Wednesday, July 11, 2012
Definition of Erotic Romance?
Here are several definitions of erotic romance, with links to verify at the link I'm posting here.
Erotic romance novels, as defined by Romance Writers of America's (RWA) special interest chapter, are stories written about the development of a romantic relationship through sexual interaction. ...
A novel where the sexuality goes beyond that of a most romance novels and may use sexually explicit language, but the romance is still the core of the book. Can be either contemporary, historical or paranormal.
Erotic romance blends traditional erotic fiction with a romantic backdrop. Erotic romances tend to be fairly graphic and explicit in describing scenes of intimacy between adults; they usually have strong sexual content and incorporate frank language into the storyline. ...

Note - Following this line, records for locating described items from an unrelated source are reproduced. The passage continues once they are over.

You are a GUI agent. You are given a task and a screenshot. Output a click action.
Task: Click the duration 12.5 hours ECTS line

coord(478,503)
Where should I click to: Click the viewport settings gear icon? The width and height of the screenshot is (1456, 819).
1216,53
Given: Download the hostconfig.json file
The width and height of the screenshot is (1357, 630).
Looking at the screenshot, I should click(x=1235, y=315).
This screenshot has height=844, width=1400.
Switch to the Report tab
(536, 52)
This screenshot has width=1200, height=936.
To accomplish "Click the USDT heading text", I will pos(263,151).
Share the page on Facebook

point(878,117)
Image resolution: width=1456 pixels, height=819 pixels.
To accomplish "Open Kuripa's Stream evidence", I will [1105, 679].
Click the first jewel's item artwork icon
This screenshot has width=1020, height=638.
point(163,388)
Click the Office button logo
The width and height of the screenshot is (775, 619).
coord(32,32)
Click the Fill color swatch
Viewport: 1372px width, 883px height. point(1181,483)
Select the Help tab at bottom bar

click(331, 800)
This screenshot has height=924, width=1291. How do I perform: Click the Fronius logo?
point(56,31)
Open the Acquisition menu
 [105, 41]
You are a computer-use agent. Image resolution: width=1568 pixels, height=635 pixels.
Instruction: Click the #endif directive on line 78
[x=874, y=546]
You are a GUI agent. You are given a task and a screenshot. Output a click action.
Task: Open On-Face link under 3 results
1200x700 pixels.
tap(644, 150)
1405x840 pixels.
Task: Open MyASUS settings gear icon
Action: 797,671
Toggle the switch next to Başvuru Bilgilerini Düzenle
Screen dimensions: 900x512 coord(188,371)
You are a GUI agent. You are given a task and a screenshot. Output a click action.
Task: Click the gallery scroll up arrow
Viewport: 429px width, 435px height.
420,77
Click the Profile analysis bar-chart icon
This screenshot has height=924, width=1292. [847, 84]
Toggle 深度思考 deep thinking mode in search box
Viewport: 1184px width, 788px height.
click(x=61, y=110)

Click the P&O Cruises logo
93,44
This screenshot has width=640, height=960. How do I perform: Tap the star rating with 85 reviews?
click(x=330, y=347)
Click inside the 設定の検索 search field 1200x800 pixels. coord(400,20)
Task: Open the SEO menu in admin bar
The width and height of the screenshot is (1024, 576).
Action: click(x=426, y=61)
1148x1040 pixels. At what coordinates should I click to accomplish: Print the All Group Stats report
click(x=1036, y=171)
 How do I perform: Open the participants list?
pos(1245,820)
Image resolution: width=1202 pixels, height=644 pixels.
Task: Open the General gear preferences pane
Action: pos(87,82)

I have a few reasons to post about this now, and one of them is that I've been asked this question many times and I agree with all of the above.
One thing I don't see talked about is what I've always consider my own personal definition, which I like to keep concise:
An erotic romance is a romance with strong sex that moves the book and story forward. And if you take the sex out of the story there will still be a plot and a good solid book.
Whenever I release a book, or submit a book to a publisher, I usually do a final edit where I highlight all of the sex scenes to see if the book and story will stand up on its own without the sex. I know that sounds mechanical, but it works for me. The books always do stand up. In other words, if I were asked to rewrite "An Officer and his Gentleman," with all the sex scenes removed (or toned down to an R rating without strong sex scenes) I know without hesitation I would still have a book and a story. One of the interesting things about AOAHG is that when I first submitted that book to the publisher, it was returned and I was asked to add more sex scenes. I didn't mind. No author minds adding more. They just don't like having to edit things out. I think it worked out well and I'm happy with the book as it stands. But I also take comfort in knowing that I could still release that book today without the strong sex scenes and still have a novel.
It's a little harder to do with short stories. But again, I could tone the sex scenes down in every short story I've ever written to R rated scenes and I know I'd still have a story there.
I think the same standard applies to erotic fiction, too, not just erotic romance. In erotic fiction there should always be a storyline that can stand alone without the sex.
Of course a lot of this varies according to individual opinions. I've been told too much strong sex is porn by people who actually had the audacity to define porn themselves. That's not even a place where I would venture. The definition of what's considered porn has been fought about for ages and no one is any closer to getting it right.
But in erotic romance and erotica the story comes first and I like to think the sex moves the love and the story forward at all times. I will admit that I usually add a great deal of sex, and that's because I'm writing for an erotic romance audience. It's what they expect when they spend their hard earned money. I think the discreet readers of erotic romance and erotica are disappointed when they buy books that don't have sex scenes...I've heard some say they feel cheated. Of course that can be a tricky place, too. The definition of what's considered too much, or too little, sex can vary from reader to reader and author to author.
But I do think it's safe to go by all the definitions above in a general sense. And for those who don't agree, at least you know that authors and publishers are making it clear what's contained in an erotic romance. That is for the most part. I've bought a few and sat there wondering, "Where the hell are the sex scenes?" I thought "Fifty Shades of Grey" was tame compared to other erotic romances. But I have a friend who thought it was "scandalous."
I'm going to post more on this topic because I'm curious about it. And any comments, assuming they will be civil, are welcome on the thread. I'm open to other opinions, even if I might not agree with them.